Sunday, November 22, 2015

A Wonderful Day on the Pu'u O'o Trail on the Big Island of Hawaii

We had a beautiful day to visit one  of our favorite places on the Big Island, Pu'u O'o Trail up on Saddle Rd. Saddle Rd. intersects the two big volcanos, Mauna Kea and Mauna Loa and is the main road between the east and west sides of the island. 

The trail visits several kipukas, which are "islands" of old-growth forests of ohia & koa trees that were spared between lava flows. The trail crosses many of these  islands of life as it snakes through rough 'a'a lava from old volcano activity from Mauna Loa, looming above. The kipukas along the Pu'u O'o Trail are host to several species of rare and endangered endemic birds.  The elevation is above 5,800 feet, well above the avian mosquito zone so dangerous to local birds. We usually have the trail all to ourselves.

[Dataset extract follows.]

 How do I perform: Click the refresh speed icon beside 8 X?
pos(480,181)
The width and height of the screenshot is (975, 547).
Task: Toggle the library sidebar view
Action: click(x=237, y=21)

More bird species are vulnerable to extinction in Hawaii than anywhere else in the United States. Before the arrival of humans, the Hawaiian Islands supported 113 bird species unique in the world, including flightless geese, ibis, rails and 59 species of Hawaiian honeycreepers. Today, due to avian malaria, avian pox, loss of habitat and introduced predators, the remaining bird species are  on the brink of extinction.

Since the arrival of humans, 71 bird species have become extinct and 31 more are federally listed as threatened or endangered. Of these, 10 have not been see in as long as 40 years and may be extinct. Humans have introduced many bird species from other parts of the world: 43% of 157 species are not native. 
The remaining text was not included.